In order to run the full code, follow these steps:
1- You have to register at https://www.eia.gov/opendata/register.php to get your api_key.
2- When you get it, just make a modification in extract.py and add your api_key in line 33.
3- Run extract.py
4- Run clean.py
5- Run index.py
6- Run analyze.py
7- Run visualize.py
8- Open visualize.html
So now, let met give you an overview of this project.
At first, I identified a Data Source from U.S. Energy Information Administration, here is the website: https://www.eia.gov/
This source contains data and statistics on different sources of energy such as petroleum, natural gas, electricity and their production, consumption, import, export and so on.
I'm interested to perform some analysis on the consumption of petroleum in several locations and its impact on CO2 Emissions over the world.
So I believe that this subject is useful for me personally and professionally.
At present, I started connecting to the Data source (https://www.eia.gov) from an API using a specific Key, then pull the Data from it and parse it into JSON Format, and at the end insert it to a Database. In fact, this Data source contains almost 4 Millions row of Data, and we are allowed to gather, only up to 5000 records per request.
So, all the Data that is extracted should be processed and cleaned up before analyzing and visualizing, by dropping a duplicate records and deleting some special characters using Pandas, and then insert it to another Database as shown in the Data program structure below.
In addition , we need to design a Database model index as demonstrated below, that improve the performance and the speed to retrieve results as demonstrated below.
So well, here we are in the final step of this capstone project.
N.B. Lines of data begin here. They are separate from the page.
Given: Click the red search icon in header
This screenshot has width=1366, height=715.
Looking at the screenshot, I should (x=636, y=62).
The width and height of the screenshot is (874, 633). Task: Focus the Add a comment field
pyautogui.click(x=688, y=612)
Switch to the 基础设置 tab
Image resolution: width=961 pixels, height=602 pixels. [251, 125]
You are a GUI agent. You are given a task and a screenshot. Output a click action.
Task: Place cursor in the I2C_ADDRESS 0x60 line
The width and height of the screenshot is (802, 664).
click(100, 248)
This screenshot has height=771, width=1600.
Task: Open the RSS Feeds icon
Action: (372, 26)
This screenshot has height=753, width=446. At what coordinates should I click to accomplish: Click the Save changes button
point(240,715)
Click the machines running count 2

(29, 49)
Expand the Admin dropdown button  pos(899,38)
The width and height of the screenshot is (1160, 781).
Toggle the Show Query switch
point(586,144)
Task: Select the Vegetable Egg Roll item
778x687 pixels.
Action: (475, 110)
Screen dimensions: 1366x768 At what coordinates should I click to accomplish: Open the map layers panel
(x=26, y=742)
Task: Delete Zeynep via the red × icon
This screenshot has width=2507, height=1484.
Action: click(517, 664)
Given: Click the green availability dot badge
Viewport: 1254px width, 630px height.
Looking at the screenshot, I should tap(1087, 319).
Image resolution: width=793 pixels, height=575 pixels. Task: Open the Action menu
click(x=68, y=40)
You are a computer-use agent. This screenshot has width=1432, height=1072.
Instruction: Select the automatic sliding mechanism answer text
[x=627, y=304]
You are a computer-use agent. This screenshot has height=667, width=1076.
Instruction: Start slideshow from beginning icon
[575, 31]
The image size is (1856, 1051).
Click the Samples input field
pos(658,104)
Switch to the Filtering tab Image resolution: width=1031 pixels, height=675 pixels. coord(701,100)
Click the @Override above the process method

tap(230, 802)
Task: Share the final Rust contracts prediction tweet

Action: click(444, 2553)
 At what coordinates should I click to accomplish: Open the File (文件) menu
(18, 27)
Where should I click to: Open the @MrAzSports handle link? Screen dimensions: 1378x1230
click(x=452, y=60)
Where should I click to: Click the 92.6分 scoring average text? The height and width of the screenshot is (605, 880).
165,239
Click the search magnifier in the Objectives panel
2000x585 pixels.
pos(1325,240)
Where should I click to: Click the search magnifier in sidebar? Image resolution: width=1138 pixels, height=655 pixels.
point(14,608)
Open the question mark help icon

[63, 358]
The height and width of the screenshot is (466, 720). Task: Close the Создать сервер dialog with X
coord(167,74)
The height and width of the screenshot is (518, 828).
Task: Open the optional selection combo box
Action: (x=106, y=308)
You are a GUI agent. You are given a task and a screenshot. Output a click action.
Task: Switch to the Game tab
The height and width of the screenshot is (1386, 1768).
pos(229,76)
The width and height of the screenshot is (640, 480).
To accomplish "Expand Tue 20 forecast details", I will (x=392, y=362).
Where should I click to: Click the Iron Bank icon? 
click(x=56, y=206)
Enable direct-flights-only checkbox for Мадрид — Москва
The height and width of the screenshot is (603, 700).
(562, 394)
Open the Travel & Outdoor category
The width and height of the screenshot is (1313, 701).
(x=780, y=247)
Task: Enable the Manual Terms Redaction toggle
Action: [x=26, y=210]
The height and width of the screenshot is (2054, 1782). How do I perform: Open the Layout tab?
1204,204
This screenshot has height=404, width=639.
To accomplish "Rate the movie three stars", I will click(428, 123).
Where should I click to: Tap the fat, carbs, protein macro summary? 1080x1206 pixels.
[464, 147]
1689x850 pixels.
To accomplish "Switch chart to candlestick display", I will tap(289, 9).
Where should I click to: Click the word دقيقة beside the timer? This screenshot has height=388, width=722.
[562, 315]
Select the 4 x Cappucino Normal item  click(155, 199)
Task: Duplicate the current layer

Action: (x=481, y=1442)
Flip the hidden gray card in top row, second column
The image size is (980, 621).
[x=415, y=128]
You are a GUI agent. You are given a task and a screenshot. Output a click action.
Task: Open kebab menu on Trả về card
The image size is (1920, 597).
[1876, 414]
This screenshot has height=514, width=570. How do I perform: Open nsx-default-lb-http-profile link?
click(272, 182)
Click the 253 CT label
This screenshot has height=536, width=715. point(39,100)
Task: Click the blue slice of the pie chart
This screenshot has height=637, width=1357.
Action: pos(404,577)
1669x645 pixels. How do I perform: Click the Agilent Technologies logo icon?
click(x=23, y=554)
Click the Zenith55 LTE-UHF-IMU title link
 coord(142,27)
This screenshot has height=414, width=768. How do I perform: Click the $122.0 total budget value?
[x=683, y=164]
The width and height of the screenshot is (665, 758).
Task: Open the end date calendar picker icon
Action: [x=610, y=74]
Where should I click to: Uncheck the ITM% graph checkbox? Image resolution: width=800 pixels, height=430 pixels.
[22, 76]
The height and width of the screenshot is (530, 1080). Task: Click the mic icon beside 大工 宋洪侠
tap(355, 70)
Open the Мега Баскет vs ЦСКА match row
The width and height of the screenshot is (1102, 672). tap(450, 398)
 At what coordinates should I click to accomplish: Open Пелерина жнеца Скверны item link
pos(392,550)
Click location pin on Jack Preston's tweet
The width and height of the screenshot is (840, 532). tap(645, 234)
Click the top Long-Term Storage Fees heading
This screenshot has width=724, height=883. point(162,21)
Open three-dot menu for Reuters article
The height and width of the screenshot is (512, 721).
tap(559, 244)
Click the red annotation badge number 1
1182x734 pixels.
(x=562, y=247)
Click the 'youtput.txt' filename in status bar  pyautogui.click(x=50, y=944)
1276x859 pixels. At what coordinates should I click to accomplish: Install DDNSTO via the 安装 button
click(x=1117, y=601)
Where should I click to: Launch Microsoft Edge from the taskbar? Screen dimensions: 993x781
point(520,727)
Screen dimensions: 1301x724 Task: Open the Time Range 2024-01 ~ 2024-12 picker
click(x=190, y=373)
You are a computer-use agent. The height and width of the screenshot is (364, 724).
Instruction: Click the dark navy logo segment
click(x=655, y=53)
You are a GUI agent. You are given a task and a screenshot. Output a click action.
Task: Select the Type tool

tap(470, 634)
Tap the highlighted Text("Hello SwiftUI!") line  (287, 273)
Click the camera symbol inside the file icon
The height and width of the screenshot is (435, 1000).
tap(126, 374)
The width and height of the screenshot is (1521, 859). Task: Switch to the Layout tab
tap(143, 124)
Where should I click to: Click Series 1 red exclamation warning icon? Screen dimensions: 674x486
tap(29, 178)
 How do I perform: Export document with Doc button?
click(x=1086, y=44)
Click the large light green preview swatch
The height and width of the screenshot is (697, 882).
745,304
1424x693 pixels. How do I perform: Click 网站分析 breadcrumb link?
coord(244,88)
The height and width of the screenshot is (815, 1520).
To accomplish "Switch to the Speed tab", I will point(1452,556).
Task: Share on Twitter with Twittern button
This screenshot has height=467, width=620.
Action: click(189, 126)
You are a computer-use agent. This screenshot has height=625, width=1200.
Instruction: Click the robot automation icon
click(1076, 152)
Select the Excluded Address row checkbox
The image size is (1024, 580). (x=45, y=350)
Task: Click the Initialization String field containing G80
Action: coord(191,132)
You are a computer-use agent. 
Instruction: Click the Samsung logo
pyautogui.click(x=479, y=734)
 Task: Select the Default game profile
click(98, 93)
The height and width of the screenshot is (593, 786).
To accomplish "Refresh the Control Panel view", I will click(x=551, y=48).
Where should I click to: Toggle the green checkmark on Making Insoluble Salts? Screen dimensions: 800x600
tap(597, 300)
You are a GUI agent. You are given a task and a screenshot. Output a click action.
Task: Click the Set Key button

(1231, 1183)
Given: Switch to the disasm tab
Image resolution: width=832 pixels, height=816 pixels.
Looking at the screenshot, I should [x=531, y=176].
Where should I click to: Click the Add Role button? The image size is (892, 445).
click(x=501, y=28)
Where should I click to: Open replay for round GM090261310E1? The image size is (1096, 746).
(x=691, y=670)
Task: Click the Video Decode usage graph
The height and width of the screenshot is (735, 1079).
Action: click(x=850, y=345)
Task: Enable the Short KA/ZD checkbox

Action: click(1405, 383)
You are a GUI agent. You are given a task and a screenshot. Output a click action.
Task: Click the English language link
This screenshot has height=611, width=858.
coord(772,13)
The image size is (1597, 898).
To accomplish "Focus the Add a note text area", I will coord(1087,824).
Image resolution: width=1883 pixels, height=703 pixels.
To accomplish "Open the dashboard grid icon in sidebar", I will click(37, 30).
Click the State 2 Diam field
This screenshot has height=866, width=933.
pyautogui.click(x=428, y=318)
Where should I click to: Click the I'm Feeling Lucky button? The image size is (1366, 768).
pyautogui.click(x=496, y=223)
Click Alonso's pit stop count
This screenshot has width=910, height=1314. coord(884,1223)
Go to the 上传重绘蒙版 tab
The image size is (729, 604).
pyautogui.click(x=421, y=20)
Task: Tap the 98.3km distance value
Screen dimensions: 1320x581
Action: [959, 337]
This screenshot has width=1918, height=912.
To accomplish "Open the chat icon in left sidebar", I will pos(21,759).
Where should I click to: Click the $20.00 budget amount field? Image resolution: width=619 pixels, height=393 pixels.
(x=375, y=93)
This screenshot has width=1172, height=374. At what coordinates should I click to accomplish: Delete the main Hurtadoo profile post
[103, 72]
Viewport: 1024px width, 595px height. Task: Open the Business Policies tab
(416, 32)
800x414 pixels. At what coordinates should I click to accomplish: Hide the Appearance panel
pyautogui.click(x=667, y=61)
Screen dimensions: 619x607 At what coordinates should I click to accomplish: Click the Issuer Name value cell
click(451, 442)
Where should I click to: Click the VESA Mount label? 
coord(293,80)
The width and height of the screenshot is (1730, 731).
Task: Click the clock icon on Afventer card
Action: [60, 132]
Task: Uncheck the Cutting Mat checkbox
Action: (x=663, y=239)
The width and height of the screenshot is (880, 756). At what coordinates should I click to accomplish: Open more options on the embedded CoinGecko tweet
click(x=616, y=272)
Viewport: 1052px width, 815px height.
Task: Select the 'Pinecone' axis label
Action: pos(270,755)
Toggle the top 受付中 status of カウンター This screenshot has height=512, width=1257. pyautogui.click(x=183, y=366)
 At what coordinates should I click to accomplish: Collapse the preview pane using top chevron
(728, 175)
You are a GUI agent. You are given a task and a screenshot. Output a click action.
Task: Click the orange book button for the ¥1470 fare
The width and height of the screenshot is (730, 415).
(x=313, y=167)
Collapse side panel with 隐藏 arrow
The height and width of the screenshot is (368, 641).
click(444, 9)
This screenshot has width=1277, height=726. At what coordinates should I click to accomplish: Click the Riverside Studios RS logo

The outcome of our process is presented in the two pictures below which the first one demonstrate the Data analyzing of the top 10 largest Petroleum consuming in 2021 (in thousand barrels per day), and CO2 Emissions over the world throughout the time (in million metric tonnes carbon dioxide), and the second one display the Data visualizing in HTML browser coding with D3 JS.
All in all, in this capstone project, I have been able to try my hands at a few really interesting Data extracting, processing and visualizing, I have learned a lot more than I expected, that was super important for me in how to overcome different problems and find solutions, as well as in how to manage all the stages of this project.
Thank you everyone for your attention, its pleasure to share my work with you, I remain available for any feedback or any further information you may need about my project.
Best regards.